Unsponsored ADR


DEFINITION of 'Unsponsored ADR'

An American depositary receipt (ADR) issued by a depositary bank without the involvement or participation - or even the consent - of the foreign issuer whose stock underlies the ADR. The issuer therefore has no control over an unsponsored ADR, in contrast to a sponsored ADR where it retains control. Unsponsored ADRs are usually established by depositary banks in response to investor demand. Shareholder benefits and voting rights may not be extended to the holders of these particular securities. Unsponsored ADRs generally trade over-the-counter (OTC) rather than on United States exchanges.

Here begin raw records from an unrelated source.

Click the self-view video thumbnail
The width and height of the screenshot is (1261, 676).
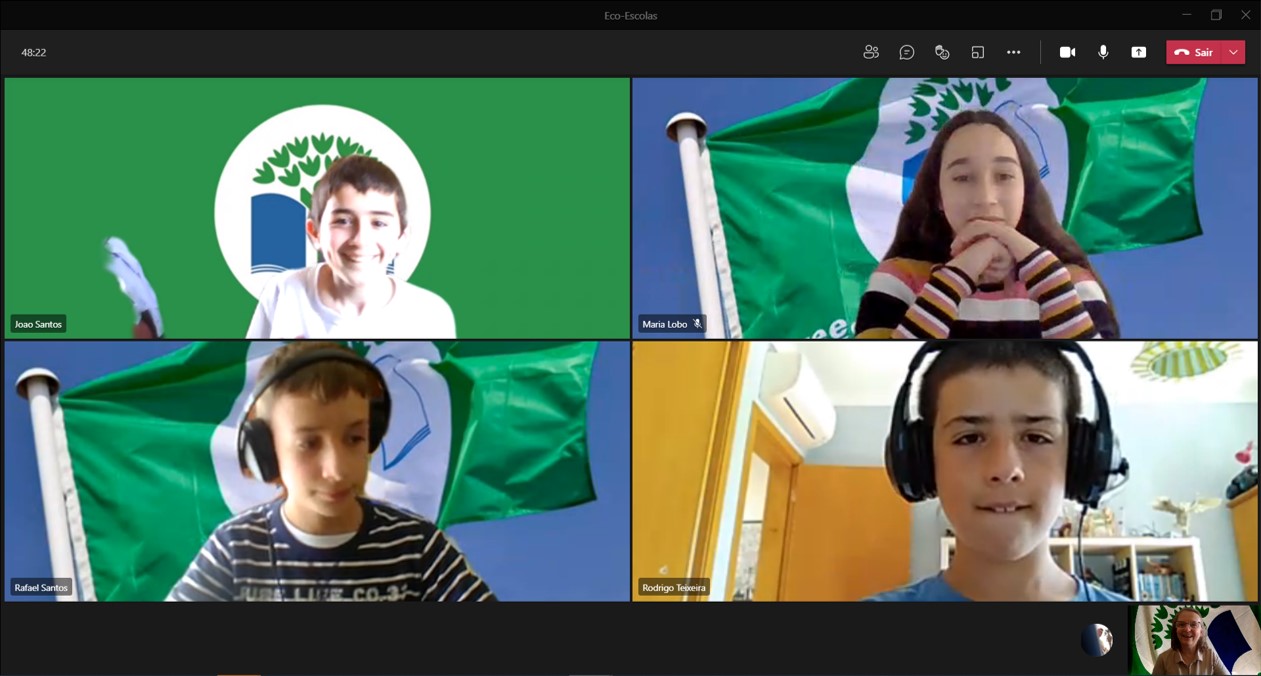pos(1194,640)
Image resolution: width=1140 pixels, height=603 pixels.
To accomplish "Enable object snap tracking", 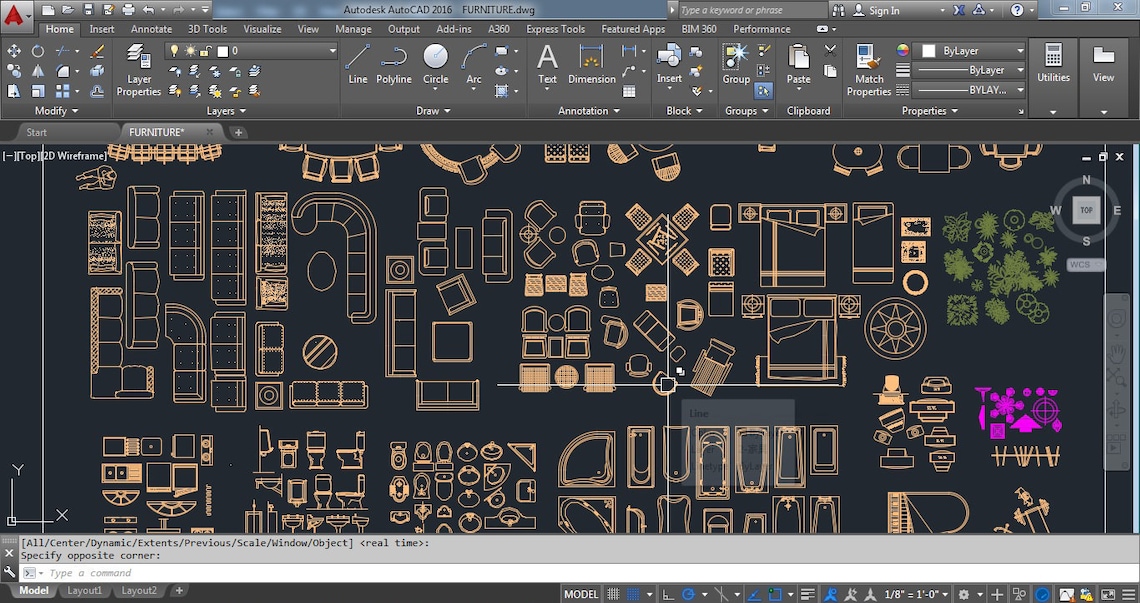I will 753,593.
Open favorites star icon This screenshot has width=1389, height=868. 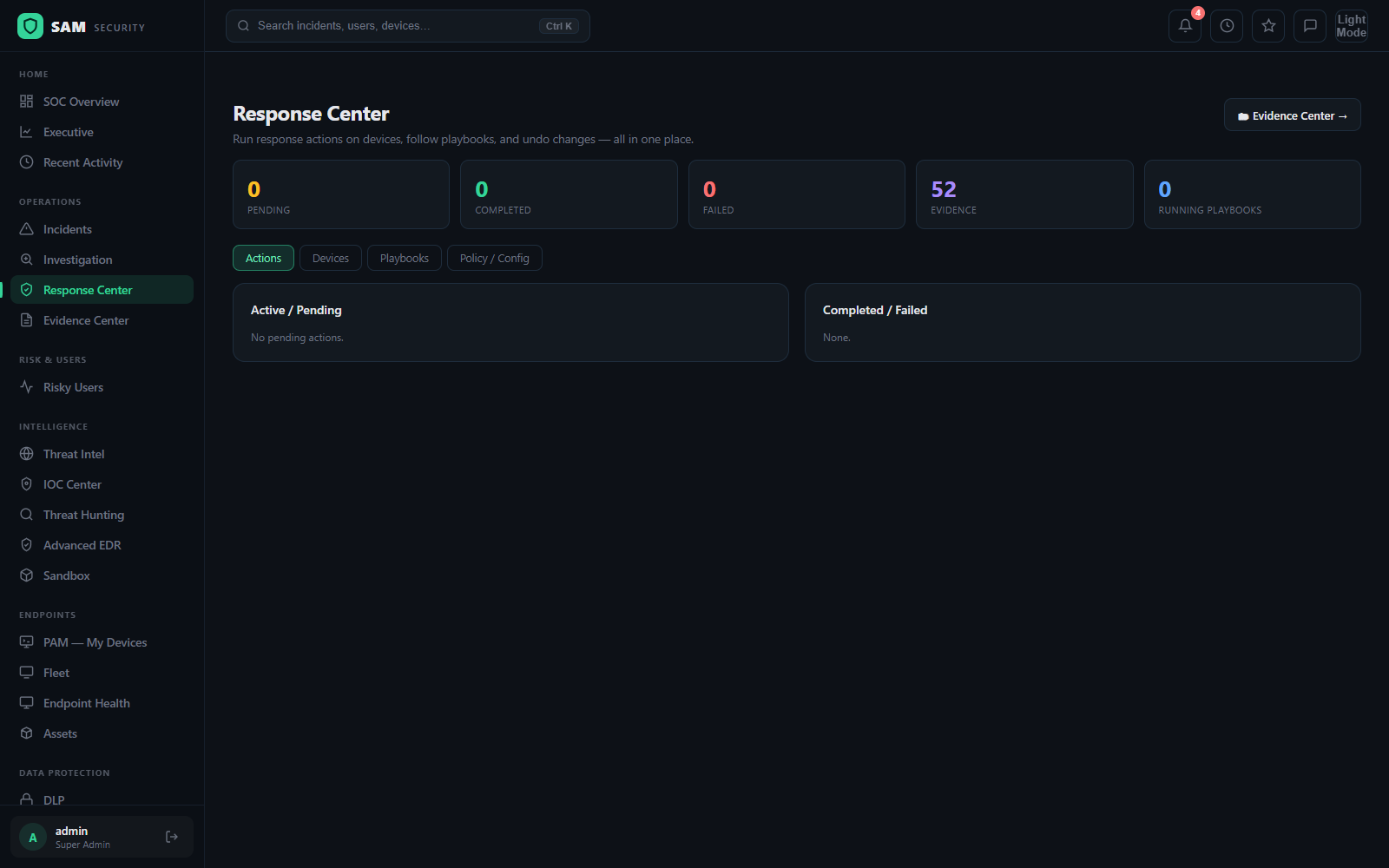coord(1268,26)
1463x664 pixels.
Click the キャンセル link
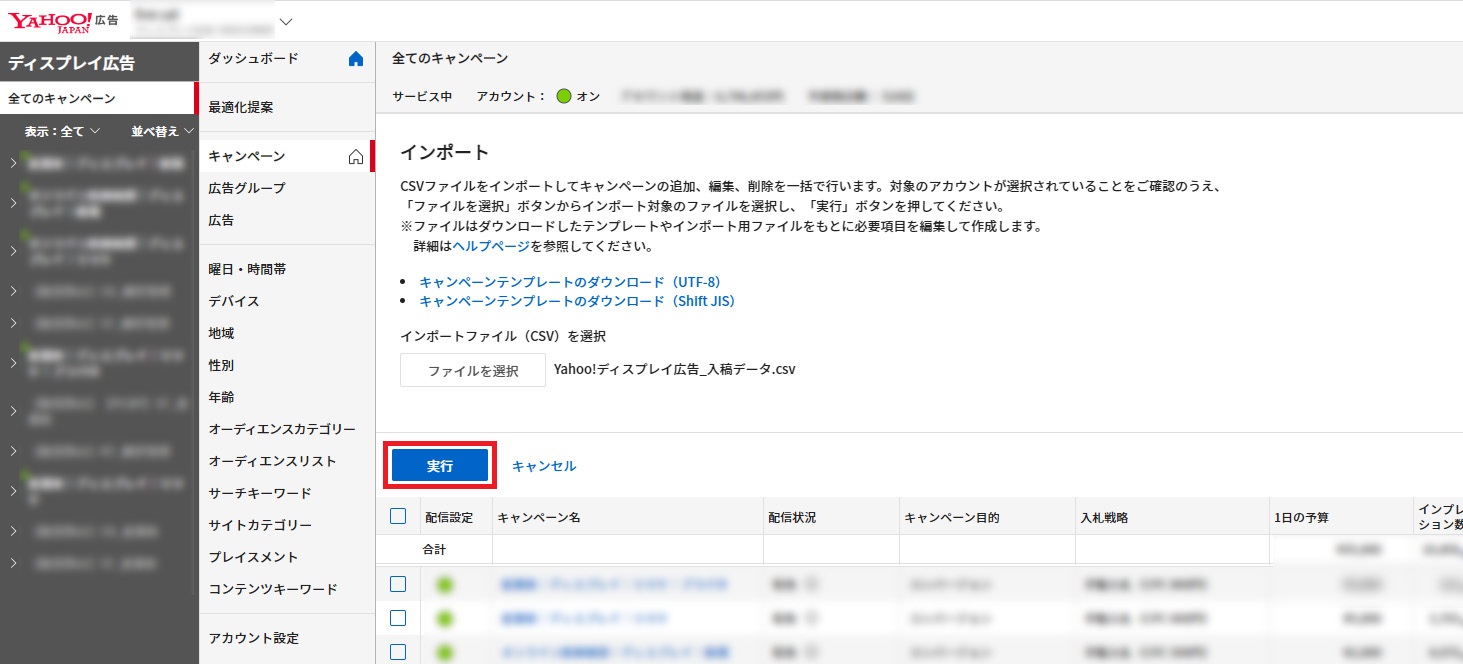point(544,466)
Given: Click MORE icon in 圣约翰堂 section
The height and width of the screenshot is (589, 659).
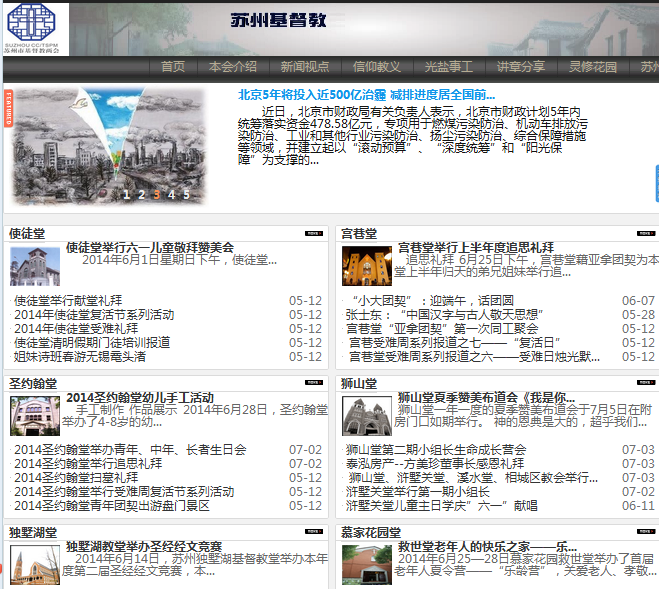Looking at the screenshot, I should [x=314, y=383].
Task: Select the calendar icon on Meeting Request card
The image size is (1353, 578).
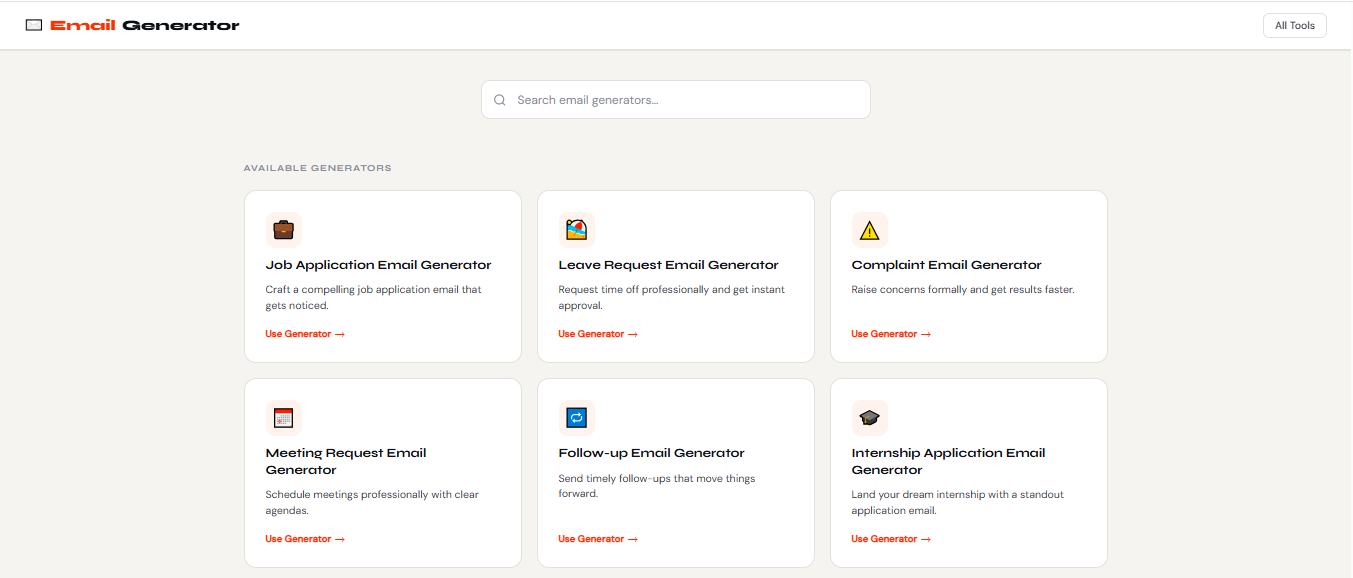Action: 284,417
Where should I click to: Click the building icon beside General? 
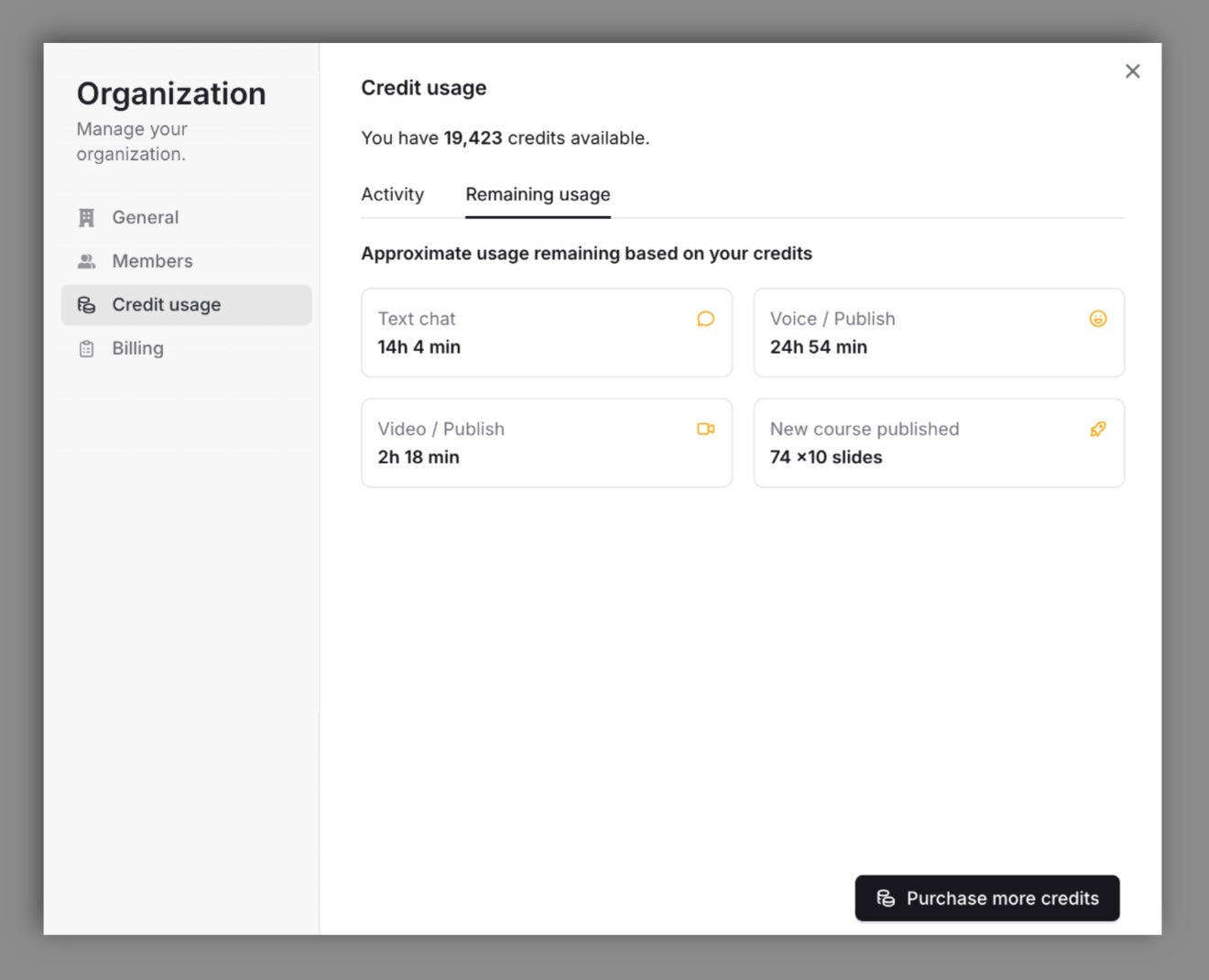pos(86,217)
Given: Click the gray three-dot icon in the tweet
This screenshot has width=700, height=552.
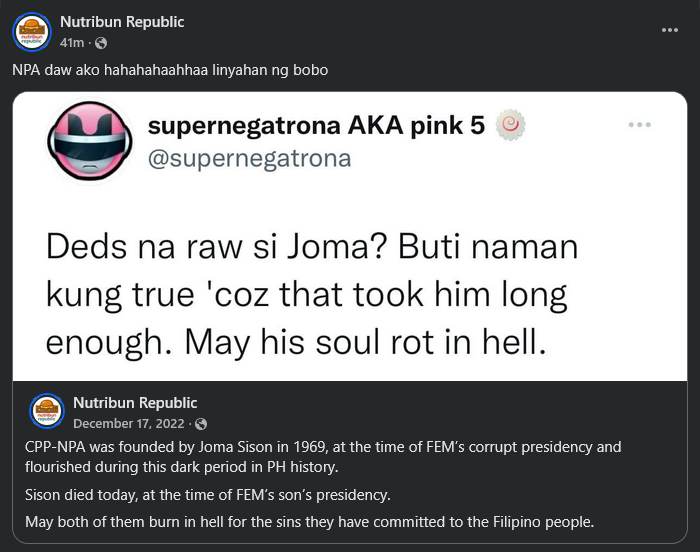Looking at the screenshot, I should click(x=639, y=125).

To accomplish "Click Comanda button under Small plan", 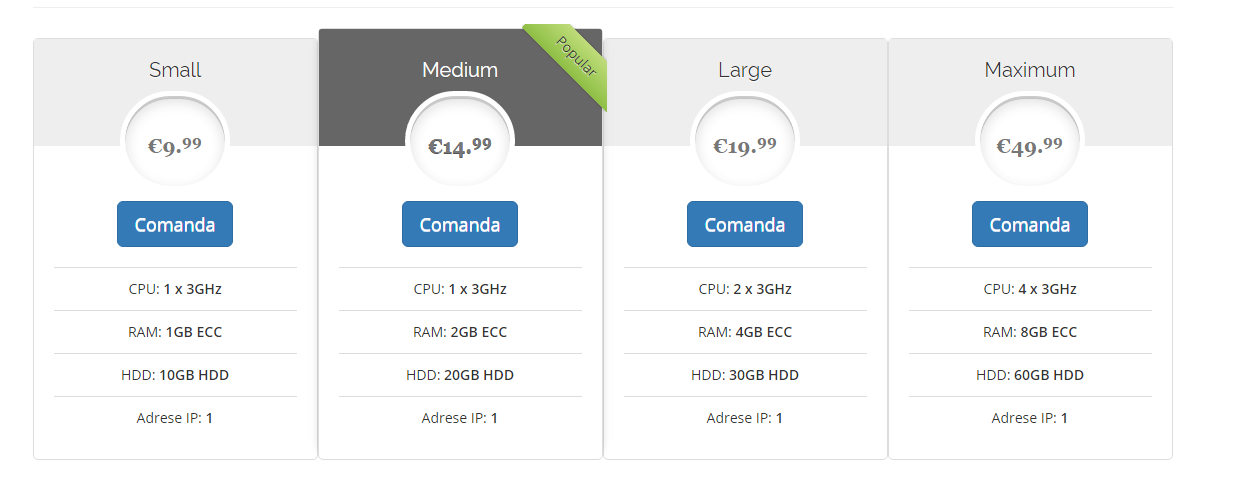I will click(175, 224).
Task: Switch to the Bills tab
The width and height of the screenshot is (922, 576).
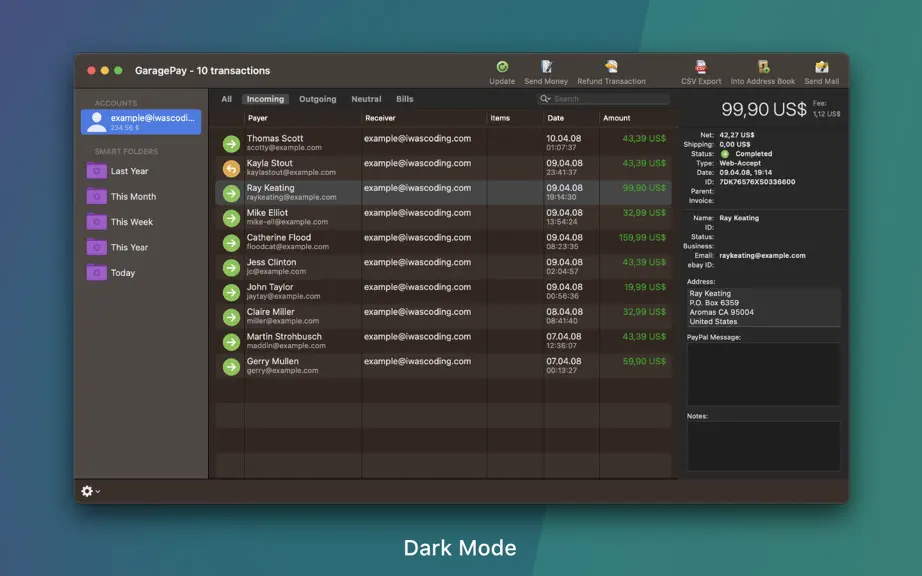Action: (405, 99)
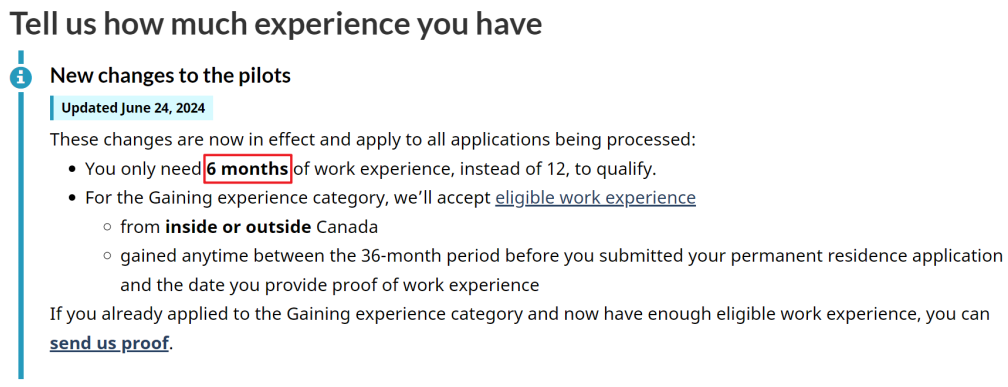The width and height of the screenshot is (1008, 387).
Task: Click the Updated June 24, 2024 badge
Action: (132, 108)
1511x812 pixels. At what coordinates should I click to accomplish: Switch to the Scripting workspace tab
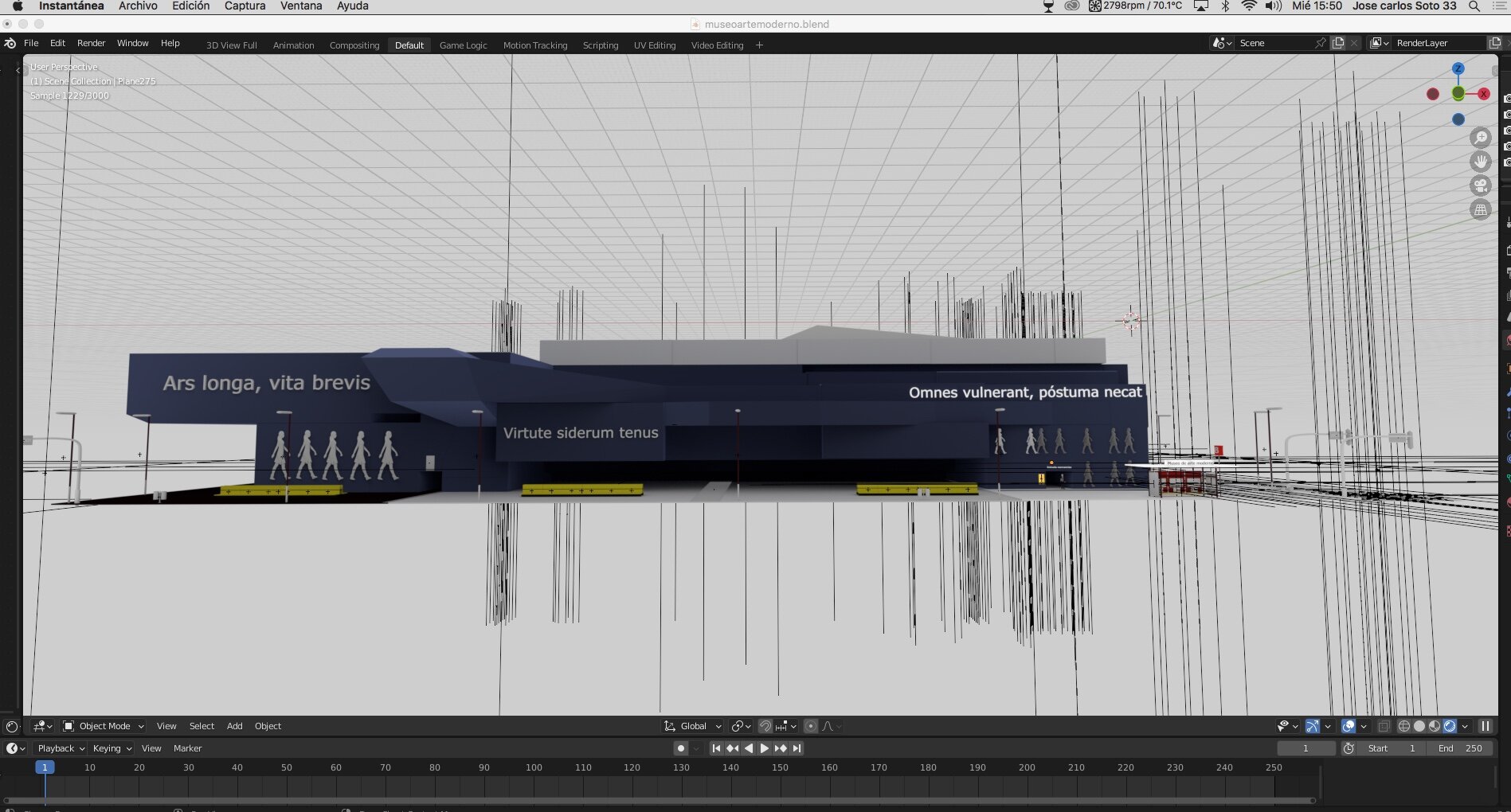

The number of unsponsored ADR issues surged after Oct. 10, 2008, when the Securities and Exchange Commission (SEC) amended an exemption applicable to foreign issuers, which allowed them to have their securities traded in the U.S. OTC market without the registration required under Section 12(g) of the SEC Act of 1934.

The amendment eliminated the written application and paper submission requirements by providing automatic exemption from Section 12(g) to foreign issuers that met certain conditions. These conditions required the issuer to maintain a listing of its shares in its primary market outside the U.S., and publish electronically in English specified non-U.S. disclosure documents.

Since depositary banks were not required to notify the underlying issuers or obtain permission before registering unsponsored ADRs with the SEC, there was a rush to bring these to market, resulting in multiple unsponsored ADRs sometimes being created for the same issuer.